DoubleClick IPO Subject of Class-Action Lawsuits

DoubleClick Inc. has been hit with three class-action lawsuits alleging that it made “false and misleading” statements in the prospectus for its initial public offering in February 1998 by failing to disclose that its underwriters gave preferential treatment to certain institutional customers at the expense of the general public.

DoubleClick shareholder Barbara Eiseman and an unnamed number of shareholders, which could amount to thousands of plaintiffs, brought the lawsuits, which were filed May 14 in U.S. District Court for the Southern District of New York.
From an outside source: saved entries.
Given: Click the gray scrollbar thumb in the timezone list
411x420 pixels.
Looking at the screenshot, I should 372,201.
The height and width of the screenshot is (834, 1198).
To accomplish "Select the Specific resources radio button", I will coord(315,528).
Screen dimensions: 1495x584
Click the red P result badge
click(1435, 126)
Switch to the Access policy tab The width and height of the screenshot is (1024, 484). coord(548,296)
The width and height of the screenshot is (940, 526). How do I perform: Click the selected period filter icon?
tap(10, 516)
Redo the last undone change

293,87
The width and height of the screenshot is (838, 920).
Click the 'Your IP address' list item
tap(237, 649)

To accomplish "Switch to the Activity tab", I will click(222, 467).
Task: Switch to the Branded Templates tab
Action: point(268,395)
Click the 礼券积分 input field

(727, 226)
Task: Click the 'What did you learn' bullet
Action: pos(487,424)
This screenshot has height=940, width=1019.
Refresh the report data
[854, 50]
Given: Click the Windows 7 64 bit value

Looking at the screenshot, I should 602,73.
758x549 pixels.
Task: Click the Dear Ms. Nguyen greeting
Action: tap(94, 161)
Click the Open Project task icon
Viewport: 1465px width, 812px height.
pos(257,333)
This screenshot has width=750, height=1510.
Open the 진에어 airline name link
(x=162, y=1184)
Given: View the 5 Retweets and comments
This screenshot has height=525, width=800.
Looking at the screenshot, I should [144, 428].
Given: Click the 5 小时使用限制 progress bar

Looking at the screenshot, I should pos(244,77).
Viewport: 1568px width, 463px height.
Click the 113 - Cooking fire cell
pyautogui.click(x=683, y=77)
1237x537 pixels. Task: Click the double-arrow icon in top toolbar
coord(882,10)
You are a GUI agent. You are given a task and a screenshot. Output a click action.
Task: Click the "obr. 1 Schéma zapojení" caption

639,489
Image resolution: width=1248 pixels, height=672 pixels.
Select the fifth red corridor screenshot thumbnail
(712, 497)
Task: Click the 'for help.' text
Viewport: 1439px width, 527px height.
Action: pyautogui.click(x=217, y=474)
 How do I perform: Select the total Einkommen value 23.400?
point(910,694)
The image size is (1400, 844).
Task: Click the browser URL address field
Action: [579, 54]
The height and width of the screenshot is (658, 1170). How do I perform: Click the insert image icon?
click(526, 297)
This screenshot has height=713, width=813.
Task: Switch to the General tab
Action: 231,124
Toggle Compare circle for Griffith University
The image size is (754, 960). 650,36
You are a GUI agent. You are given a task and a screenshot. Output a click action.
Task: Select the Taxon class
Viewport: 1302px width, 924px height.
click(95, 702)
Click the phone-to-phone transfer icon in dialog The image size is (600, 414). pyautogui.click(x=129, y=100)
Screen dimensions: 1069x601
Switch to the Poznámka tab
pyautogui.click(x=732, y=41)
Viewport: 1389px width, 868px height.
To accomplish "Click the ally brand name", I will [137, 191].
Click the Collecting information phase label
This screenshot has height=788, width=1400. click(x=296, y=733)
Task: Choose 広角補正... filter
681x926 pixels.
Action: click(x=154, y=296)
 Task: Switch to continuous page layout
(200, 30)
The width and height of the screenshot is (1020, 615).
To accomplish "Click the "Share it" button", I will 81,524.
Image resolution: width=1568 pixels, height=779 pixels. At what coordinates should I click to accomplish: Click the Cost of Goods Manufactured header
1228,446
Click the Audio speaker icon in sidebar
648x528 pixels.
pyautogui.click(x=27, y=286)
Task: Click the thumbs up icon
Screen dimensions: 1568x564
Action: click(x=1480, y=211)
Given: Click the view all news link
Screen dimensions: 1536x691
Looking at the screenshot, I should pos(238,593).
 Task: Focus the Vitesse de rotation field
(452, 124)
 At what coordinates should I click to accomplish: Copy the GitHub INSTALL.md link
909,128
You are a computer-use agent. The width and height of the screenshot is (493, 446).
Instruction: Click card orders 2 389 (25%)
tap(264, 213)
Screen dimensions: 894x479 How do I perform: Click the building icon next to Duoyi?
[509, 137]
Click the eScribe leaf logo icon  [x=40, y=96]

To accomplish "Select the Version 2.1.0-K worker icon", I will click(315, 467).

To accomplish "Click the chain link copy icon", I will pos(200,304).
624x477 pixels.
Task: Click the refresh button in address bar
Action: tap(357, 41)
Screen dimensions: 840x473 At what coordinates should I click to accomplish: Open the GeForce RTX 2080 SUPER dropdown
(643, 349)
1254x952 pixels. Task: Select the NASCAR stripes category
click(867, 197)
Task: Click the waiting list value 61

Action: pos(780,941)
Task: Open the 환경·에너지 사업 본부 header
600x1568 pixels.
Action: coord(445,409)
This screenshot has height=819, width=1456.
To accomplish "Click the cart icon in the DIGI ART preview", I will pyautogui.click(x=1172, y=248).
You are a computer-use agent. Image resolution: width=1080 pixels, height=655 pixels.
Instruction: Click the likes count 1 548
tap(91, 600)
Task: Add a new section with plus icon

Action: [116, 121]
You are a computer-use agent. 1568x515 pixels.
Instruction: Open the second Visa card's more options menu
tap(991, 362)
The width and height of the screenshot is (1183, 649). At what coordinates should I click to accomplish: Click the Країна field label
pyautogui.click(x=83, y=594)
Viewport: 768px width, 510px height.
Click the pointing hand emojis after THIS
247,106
The lawsuits name DoubleClick and four senior executives of the company as well as Merrill Lynch and Goldman Sachs & Co., as underwriters of DoubleClick's IPO.

According to the complaints, the underwriters “solicited and received additional excessive and undisclosed commissions from certain investors in exchange for which it allocated to those investors material portions of the restricted number of DoubleClick shares issued in connection with the offering.”

The complaints allege that with these increased fees, the underwriters received commissions in excess of the 7 percent stipulated in DoubleClick's prospectus.

Goldman Sachs and Merrill Lynch declined to comment on the lawsuits.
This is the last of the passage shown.